After admission, under general anaesthesia, he underwent examination of the right upper tibia, internal fixation with medial and lateral locking plates for comminuted fracture of the right upper tibia, proximal tibia drilling and reduction, and osteoinductive implantation. Intraoperatively, a comminuted fracture of the right upper tibia was seen, with fracture of the articular surface and swelling of the surrounding soft tissues. Surgical procedure: after removing the blood clot, the fracture break was reset, Firstly, a suitable locking steel plate was selected, and the plate was fixed with a bone holder, while a number of small holes were drilled along the edge of the plate, and then a screw was implanted at each end of the plate for temporary fixation of the plate (Figure 2). Intraoperative X-ray examination showed that the fracture was in good alignment (Figure 3). The fracture alignment was found to be good and the plate was in good position, so the remaining screws were implanted sequentially (Figure 4). X-ray examination after implantation of the screws showed that the fracture was in good alignment and the internal fixation was in good position (Figure 5). After repeated rinsing with saline, a drain was placed (Figure 6). Finally, osteoinduction was implanted at the fracture site (Figure 7). Two days after the operation, the patient's symptoms were significantly relieved and his mental state recovered significantly, and he could gradually walk on the ground. Follow-up of the patient's condition was continued.

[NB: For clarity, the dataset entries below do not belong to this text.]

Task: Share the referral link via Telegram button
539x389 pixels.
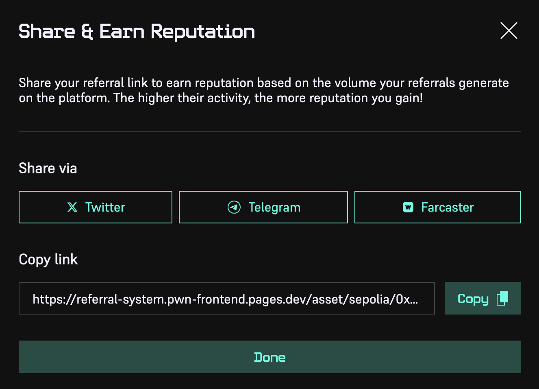Action: 263,207
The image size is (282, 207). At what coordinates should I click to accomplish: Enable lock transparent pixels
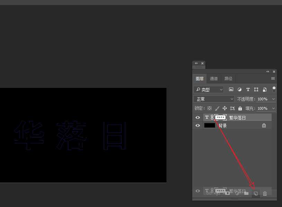pyautogui.click(x=209, y=108)
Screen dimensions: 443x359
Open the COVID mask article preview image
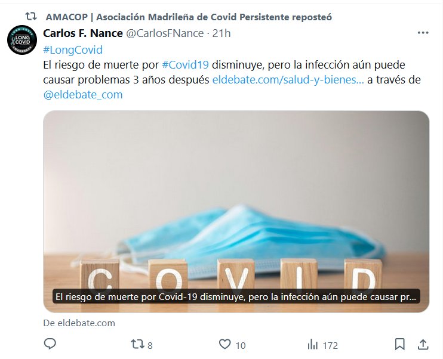[x=236, y=211]
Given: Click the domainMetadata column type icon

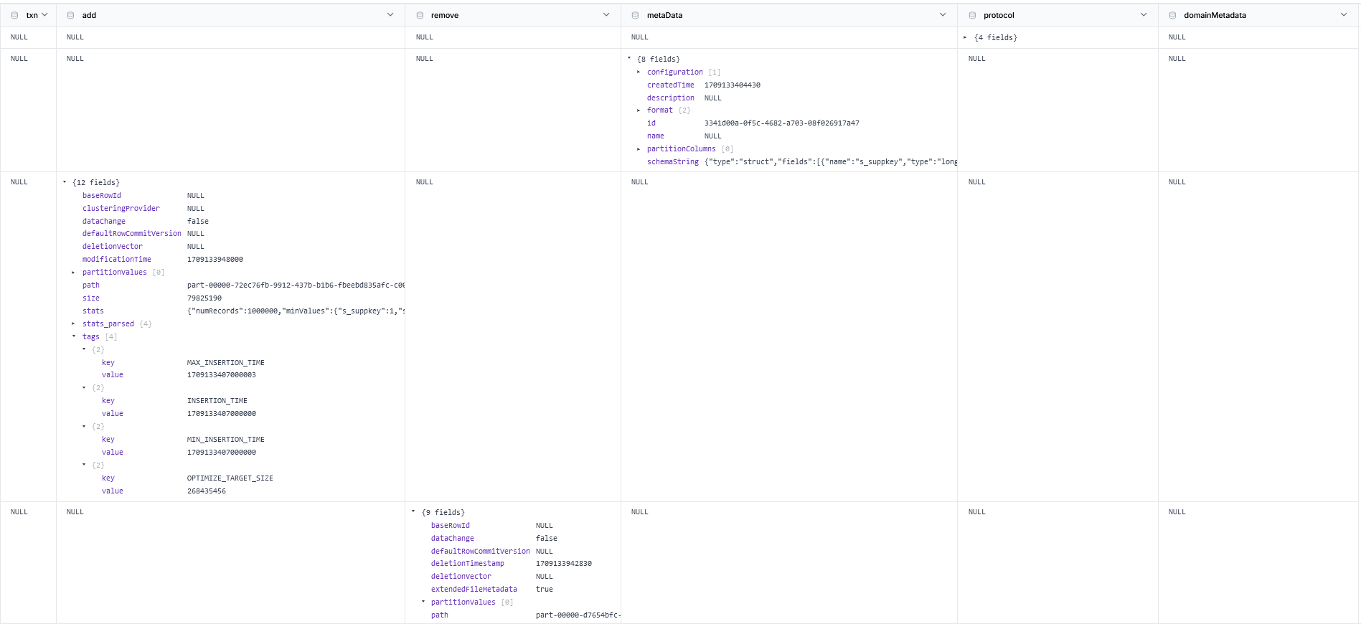Looking at the screenshot, I should (1172, 15).
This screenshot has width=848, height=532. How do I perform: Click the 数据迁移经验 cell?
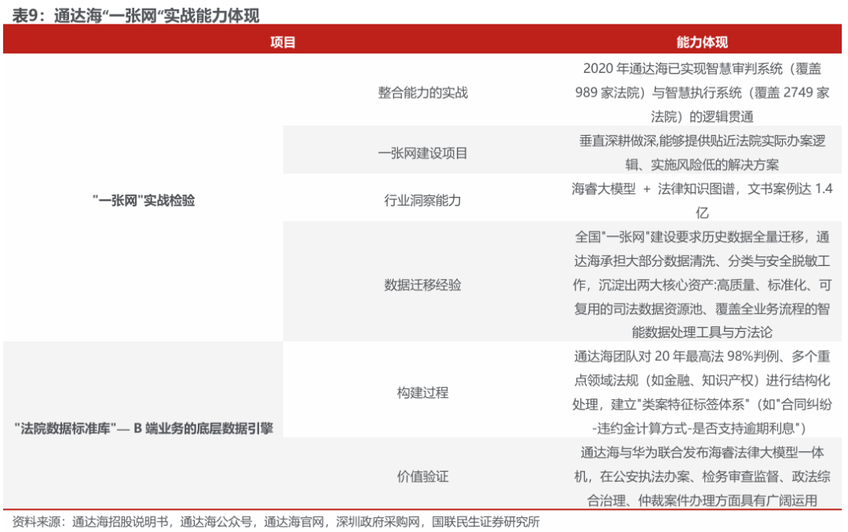tap(422, 285)
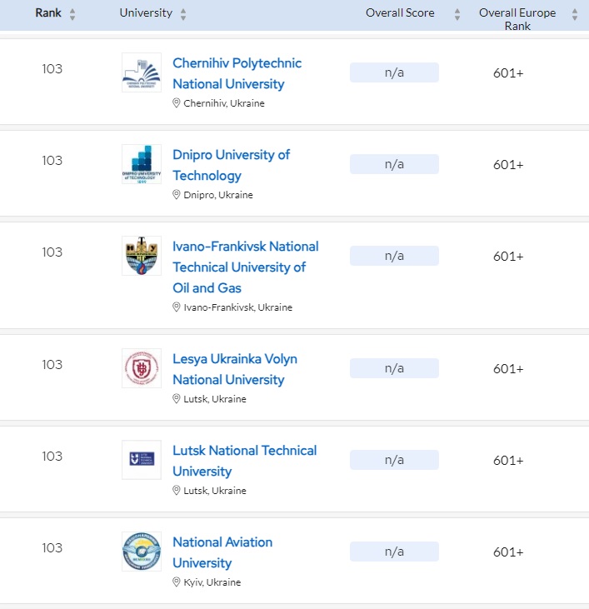Click the Ivano-Frankivsk Oil and Gas university logo
Image resolution: width=589 pixels, height=609 pixels.
(142, 256)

Figure 2: Firstly, a suitable locking steel plate was selected, and the plate was fixed with a bone holder, while a number of small holes were drilled along the edge of the plate, and then a screw was implanted at each end of the plate for temporary fixation of the plate.

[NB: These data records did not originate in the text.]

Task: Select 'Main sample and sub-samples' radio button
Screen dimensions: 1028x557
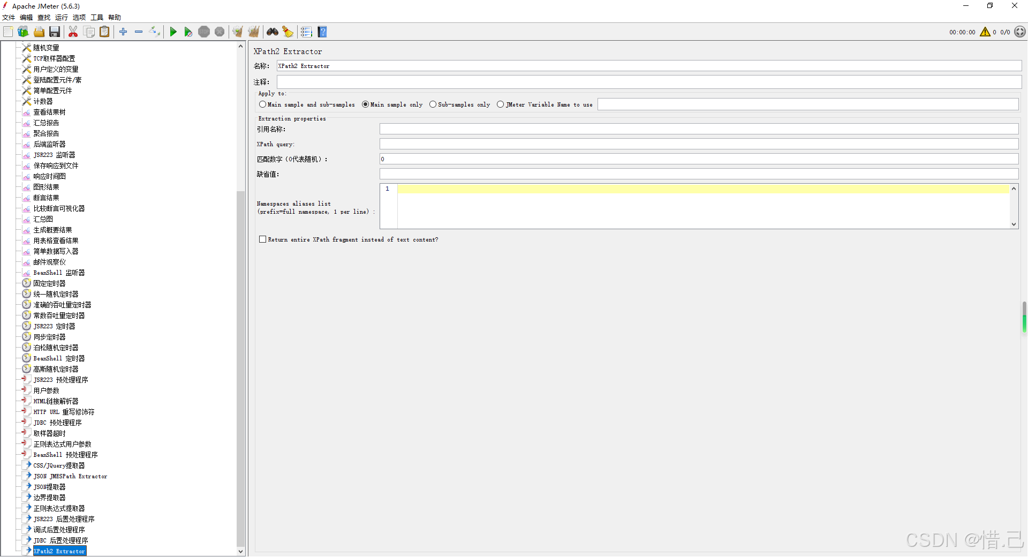Action: [x=262, y=104]
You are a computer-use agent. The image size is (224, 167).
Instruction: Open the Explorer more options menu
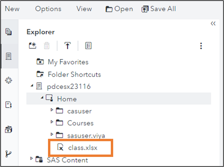(x=201, y=46)
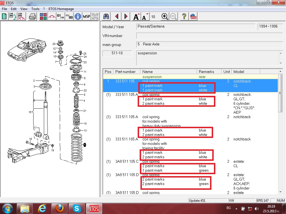Click the Part number column header

125,72
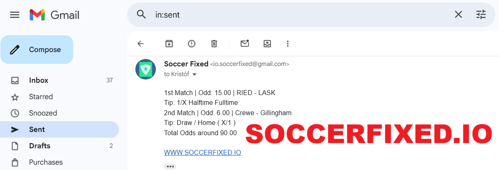
Task: Go to the Starred folder
Action: click(40, 97)
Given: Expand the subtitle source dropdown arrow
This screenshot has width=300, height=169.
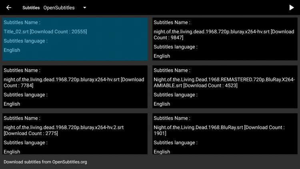Looking at the screenshot, I should click(x=84, y=8).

Figure 3: Intraoperative X-ray examination showed that the fracture was in good alignment.
Figure 4: The fracture alignment was found to be good and the plate was in good position, so the remaining screws were implanted sequentially.
Figure 5: X-ray examination after implantation of the screws showed that the fracture was in good alignment and the internal fixation was in good position.
Figure 6: A drain was placed.
Figure 7: Osteoinduction was implanted at the fracture site.
Discussion
Proximal medial and lateral locking plates combined with proximal tibial drilling and reduction and osteoinductive implantation for the treatment of comminuted fractures of the upper tibia is an innovative and efficient treatment. It has the following advantages [5]:
(1) Reliable fixation: double locking plates can firmly fix the fracture end, reduce fracture displacement, and facilitate fracture healing.
(2) Promote fracture healing: drilling and decompression can improve local blood circulation, and osteoinductive implantation can stimulate the growth and differentiation of osteoblasts, which together promote fracture healing.
(3) Reducing complications: It reduces the incidence of complications.
(4) Wide range of indications: it is suitable for all types of comminuted upper tibia fractures.
In conclusion, proximal medial and lateral locking plates combined with proximal tibial drilling and reduction and osteoinductive implantation for the treatment of comminuted upper tibia fracture has the advantages of reliable fixation, promotion of fracture healing, and reduction of complications, which provides a better treatment option for patients. With the accumulation of clinical applications, this treatment method will be more widely promoted and applied in the future.
Author Statements
Conflict of Interest
The authors have no financial disclosures or other conflicts of interest to report related to the content of this article.